SHORT PROBLEM:
Copy the entries below word for word, starting at the line that contains "Viewport: 712px width, 300px height." and going through the last line of the entries.
* Start *
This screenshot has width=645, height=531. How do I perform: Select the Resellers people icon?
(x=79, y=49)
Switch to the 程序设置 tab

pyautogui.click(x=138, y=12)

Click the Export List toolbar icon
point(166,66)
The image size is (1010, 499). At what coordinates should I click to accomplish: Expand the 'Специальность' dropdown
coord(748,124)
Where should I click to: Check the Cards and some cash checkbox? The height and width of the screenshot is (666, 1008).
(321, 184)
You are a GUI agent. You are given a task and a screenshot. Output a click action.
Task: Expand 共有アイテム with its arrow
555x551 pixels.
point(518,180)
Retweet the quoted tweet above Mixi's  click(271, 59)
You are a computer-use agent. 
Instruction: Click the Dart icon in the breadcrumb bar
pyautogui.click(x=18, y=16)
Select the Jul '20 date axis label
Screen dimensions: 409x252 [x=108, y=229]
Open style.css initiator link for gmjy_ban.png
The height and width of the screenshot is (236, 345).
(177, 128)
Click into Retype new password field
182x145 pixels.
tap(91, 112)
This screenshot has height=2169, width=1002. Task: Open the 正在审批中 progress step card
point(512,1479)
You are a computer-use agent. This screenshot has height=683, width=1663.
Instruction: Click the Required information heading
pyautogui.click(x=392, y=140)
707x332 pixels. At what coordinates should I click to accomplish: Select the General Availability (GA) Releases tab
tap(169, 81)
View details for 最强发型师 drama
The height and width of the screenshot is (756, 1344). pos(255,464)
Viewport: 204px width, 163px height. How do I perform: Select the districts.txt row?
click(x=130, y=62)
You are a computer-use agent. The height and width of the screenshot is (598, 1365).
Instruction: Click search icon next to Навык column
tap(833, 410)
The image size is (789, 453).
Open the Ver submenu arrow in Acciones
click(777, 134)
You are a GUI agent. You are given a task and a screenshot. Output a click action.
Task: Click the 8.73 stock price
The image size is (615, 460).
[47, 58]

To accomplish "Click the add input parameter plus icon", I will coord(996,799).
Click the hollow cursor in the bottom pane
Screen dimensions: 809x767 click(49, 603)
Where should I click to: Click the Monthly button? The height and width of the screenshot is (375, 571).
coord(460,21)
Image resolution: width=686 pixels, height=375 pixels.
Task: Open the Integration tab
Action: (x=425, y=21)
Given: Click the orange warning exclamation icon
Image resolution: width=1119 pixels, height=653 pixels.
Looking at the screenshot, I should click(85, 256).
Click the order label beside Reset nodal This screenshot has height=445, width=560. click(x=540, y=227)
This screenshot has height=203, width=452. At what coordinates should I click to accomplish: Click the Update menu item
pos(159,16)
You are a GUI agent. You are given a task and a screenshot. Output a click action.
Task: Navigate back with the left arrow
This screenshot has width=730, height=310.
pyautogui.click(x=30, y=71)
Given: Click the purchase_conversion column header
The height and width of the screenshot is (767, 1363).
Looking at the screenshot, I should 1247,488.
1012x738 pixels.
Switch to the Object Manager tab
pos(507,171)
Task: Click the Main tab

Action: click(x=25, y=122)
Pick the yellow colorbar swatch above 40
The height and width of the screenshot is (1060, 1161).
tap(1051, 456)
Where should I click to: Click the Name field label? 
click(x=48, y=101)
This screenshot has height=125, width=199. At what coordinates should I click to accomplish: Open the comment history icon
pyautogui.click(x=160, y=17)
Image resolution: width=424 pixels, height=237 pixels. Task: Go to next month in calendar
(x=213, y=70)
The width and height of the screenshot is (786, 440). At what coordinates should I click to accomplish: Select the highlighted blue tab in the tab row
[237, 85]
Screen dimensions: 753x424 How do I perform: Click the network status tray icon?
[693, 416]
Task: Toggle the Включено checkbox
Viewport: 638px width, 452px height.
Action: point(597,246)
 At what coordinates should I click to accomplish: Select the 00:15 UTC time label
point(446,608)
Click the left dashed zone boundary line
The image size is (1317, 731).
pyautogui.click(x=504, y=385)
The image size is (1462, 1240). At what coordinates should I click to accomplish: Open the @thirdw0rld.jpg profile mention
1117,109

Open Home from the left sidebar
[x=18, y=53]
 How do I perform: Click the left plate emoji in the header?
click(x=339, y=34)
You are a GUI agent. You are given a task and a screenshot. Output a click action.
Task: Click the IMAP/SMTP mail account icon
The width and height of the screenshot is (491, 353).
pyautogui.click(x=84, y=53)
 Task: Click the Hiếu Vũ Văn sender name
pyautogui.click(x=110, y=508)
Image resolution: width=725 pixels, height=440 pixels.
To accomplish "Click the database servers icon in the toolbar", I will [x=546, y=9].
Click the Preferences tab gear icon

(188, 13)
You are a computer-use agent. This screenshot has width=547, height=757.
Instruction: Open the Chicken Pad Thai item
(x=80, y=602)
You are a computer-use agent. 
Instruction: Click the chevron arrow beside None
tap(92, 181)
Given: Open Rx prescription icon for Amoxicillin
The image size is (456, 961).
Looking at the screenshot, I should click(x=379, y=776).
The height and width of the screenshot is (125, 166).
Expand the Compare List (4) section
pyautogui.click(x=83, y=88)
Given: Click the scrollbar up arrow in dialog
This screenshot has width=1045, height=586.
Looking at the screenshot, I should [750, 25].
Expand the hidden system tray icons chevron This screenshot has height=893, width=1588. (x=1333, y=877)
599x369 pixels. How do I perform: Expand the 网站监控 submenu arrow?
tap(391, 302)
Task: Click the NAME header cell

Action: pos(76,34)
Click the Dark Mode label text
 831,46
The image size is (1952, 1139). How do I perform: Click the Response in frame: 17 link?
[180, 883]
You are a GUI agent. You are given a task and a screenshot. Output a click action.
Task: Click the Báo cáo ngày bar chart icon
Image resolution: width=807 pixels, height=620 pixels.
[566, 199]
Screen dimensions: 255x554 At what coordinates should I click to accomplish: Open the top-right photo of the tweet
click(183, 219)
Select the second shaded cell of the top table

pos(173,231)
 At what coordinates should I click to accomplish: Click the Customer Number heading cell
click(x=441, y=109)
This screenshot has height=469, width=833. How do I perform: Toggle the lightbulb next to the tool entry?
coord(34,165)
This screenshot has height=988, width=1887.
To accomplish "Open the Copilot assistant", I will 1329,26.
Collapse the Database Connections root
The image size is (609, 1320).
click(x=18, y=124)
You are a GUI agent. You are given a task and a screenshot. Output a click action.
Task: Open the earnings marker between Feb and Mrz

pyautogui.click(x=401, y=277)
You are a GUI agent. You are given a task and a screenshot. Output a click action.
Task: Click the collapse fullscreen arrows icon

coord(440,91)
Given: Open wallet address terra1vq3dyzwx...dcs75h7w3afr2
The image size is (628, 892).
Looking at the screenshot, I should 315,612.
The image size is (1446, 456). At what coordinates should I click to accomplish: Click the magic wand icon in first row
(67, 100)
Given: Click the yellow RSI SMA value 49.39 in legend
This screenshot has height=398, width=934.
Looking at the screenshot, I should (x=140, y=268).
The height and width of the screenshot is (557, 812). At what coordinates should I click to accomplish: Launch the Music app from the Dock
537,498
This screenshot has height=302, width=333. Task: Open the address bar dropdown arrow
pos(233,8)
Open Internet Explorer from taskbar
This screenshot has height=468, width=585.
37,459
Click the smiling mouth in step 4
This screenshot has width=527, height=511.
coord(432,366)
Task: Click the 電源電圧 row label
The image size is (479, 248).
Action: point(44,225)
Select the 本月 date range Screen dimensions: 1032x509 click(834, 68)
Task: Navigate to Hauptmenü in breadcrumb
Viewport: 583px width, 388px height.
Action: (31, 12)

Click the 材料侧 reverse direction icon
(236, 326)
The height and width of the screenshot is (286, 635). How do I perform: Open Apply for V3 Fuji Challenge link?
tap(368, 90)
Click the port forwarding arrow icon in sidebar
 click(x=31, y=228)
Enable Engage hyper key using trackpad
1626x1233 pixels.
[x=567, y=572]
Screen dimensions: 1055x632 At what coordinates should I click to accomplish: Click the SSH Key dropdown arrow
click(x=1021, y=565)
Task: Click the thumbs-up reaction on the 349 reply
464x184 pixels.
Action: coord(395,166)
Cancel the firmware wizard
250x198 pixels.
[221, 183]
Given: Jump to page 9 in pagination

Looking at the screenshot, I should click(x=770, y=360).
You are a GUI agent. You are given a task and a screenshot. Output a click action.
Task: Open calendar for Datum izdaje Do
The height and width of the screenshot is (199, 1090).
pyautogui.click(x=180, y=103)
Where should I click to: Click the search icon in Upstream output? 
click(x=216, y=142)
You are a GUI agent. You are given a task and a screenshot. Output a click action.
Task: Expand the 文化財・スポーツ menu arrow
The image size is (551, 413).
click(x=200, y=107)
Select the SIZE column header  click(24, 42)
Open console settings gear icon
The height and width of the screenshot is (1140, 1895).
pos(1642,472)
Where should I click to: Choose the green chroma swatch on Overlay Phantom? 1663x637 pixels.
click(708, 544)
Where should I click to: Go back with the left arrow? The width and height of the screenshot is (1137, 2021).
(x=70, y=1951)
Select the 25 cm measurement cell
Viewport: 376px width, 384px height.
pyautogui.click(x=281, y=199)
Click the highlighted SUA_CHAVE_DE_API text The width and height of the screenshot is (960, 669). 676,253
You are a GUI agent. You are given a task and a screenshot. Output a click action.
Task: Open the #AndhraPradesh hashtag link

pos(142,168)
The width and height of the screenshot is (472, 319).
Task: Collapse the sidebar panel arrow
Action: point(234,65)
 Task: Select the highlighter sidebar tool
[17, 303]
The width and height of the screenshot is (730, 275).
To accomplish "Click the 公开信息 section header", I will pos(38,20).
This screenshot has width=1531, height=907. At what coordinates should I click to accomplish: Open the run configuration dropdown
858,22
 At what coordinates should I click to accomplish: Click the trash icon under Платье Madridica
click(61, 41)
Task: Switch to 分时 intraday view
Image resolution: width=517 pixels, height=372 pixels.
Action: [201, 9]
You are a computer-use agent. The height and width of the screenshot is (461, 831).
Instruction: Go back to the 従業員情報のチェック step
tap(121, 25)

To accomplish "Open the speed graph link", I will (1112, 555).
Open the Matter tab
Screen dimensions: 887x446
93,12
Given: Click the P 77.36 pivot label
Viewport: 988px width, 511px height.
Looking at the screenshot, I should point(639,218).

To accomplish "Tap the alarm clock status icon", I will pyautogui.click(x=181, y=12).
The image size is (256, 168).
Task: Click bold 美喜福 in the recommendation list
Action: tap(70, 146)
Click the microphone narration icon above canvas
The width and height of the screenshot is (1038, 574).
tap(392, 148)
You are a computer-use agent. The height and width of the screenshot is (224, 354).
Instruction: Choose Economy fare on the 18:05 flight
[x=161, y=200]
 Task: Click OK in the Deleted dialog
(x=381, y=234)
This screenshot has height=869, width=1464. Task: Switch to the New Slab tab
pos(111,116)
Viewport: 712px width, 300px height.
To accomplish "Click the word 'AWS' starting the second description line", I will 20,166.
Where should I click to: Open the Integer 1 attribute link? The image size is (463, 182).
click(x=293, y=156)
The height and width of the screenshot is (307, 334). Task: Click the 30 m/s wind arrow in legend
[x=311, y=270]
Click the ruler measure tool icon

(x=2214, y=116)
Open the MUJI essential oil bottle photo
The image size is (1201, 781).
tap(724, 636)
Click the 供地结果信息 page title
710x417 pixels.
* End *
FULL OUTPUT:
Viewport: 712px width, 300px height.
To accomplish "Click the word 'AWS' starting the second description line", I will 20,166.
Where should I click to: Open the Integer 1 attribute link? The image size is (463, 182).
click(x=293, y=156)
The height and width of the screenshot is (307, 334). Task: Click the 30 m/s wind arrow in legend
[x=311, y=270]
Click the ruler measure tool icon

(x=2214, y=116)
Open the MUJI essential oil bottle photo
The image size is (1201, 781).
tap(724, 636)
Click the 供地结果信息 page title
710x417 pixels.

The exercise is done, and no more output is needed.